June 26, 2026, (Inside AI) — Italian AI company Domyn will release a fully open-source frontier model within a year, CEO Uljan Sharka said Thursday. The model will contain over 400 billion parameters and be trained from scratch, positioning it among the largest open-source systems to date.
Domyn leads the EUROPA consortium, selected under the European Commission's Frontier AI Grand Challenge. The project includes Germany's Fraunhofer-Gesellschaft and aims to reduce Europe's dependence on foreign-hosted AI, especially after Italy and Czechia restricted remote use of DeepSeek's models.
Sharka confirmed the model will be fully reproducible and free to run on users' own infrastructure. He said the first data agreements with European governments could be signed within weeks, following meetings with heads of state.
Europe's Sovereign AI Infrastructure Advantage
Sharka argued that Europe's public supercomputing network, EuroHPC, is an underappreciated strategic asset. He noted that training a frontier model requires far less compute than serving millions of chatbot users, a task dominated by U.S. hyperscalers.

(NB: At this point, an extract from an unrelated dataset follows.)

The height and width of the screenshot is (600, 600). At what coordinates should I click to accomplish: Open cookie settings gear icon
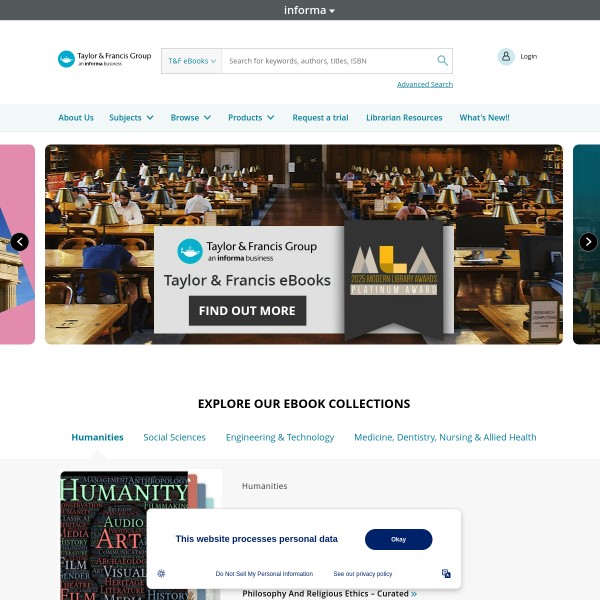click(161, 573)

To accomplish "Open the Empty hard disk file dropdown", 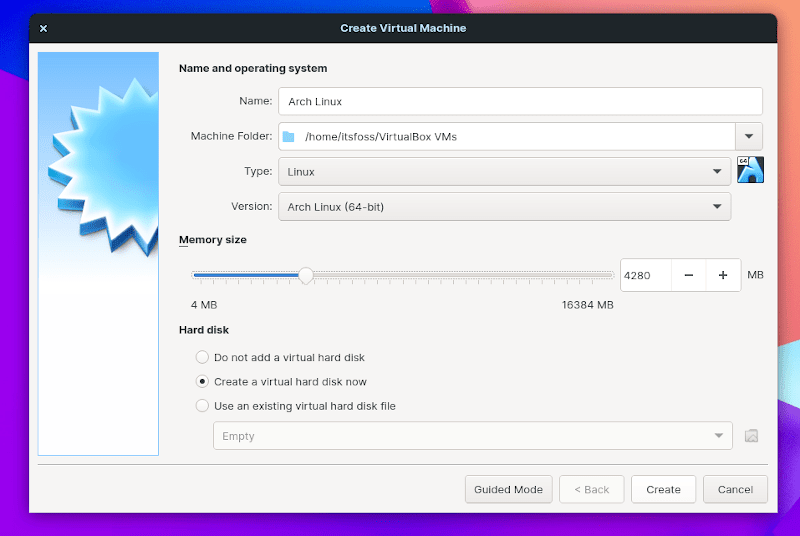I will coord(472,436).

OVHcloud CEO Octave Klaba recently described a "second wave" of AI builders enabled by falling costs. Sharka concurred, adding that Commission support provides access to EuroHPC resources, bypassing the need for massive private infrastructure investments.

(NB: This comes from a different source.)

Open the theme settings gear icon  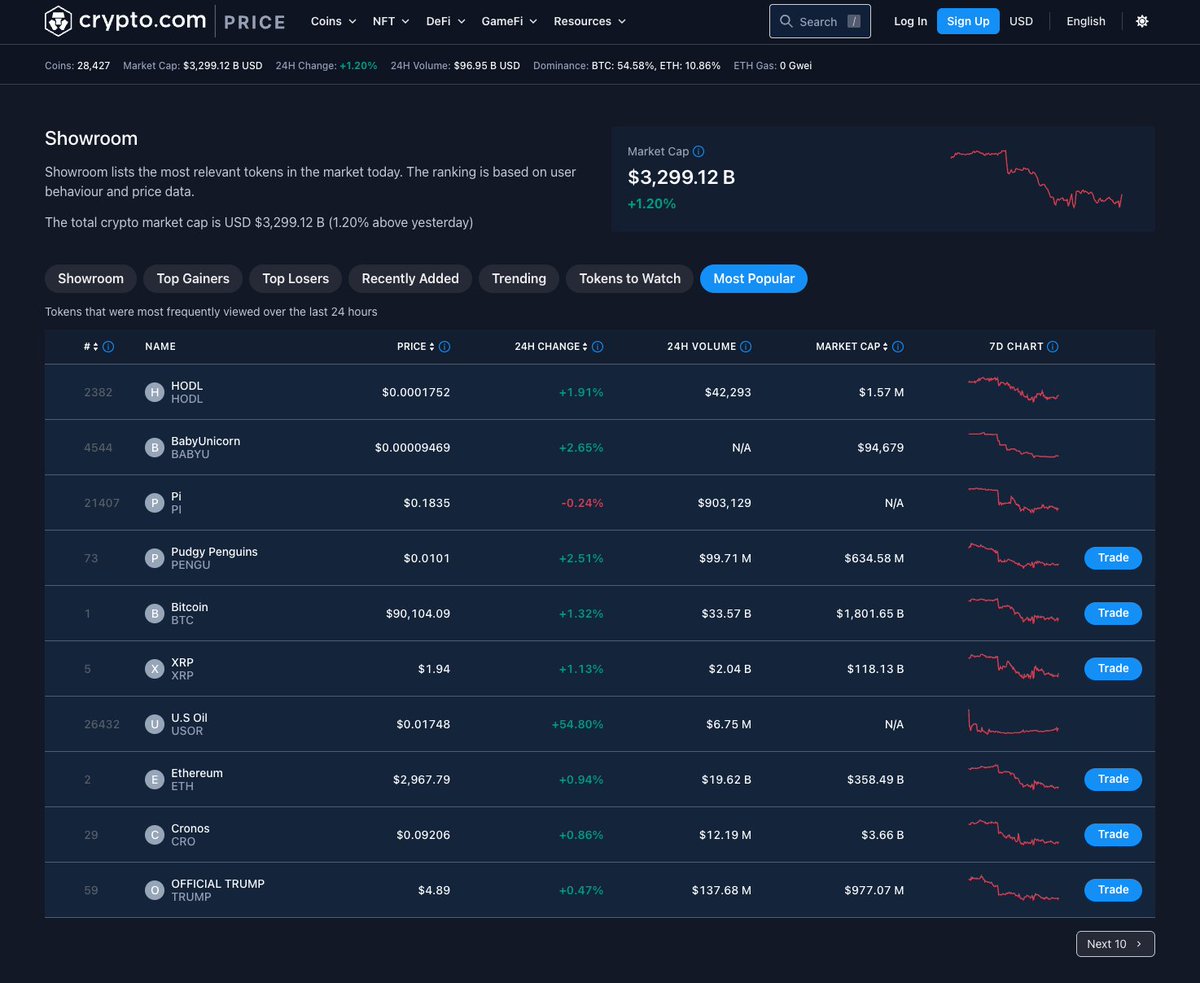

Domyn, formerly iGenius, was founded in Milan in 2016. It already offers specialized AI models for regulated sectors like finance and government. The new model will be fully open-source, unlike most leading U.S. models that remain proprietary and accessed remotely.
Sharka said the model's 400 billion parameters would place it among the largest open-source AI systems. However, size alone does not guarantee frontier capabilities. The effort joins European players like France's Mistral and OVHcloud in challenging U.S. and Chinese dominance.

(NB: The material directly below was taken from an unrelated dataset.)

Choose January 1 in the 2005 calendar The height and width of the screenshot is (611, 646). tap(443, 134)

Chinese firms DeepSeek and Alibaba's Qwen currently lead open-source AI, while U.S. export controls on Anthropic's models have heightened European concerns over strategic autonomy.
Funding and Strategic Partnerships
Domyn declined to disclose funding details but confirmed backing from Abu Dhabi's G42 and investors including Eurizon Capital, Rabobank, and BNY. The company plans to gather training data from institutional partners, with initial government agreements expected soon.
Sharka's announcement underscores a broader European push for sovereign AI capabilities. The EuroHPC network, often overlooked, could become a cornerstone for training large-scale models without relying on foreign cloud providers.
The model's open-source nature may attract enterprises and governments wary of vendor lock-in. Yet, the true test will be whether a 400-billion-parameter model trained from scratch can match the performance of established frontier systems from labs like OpenAI and Anthropic.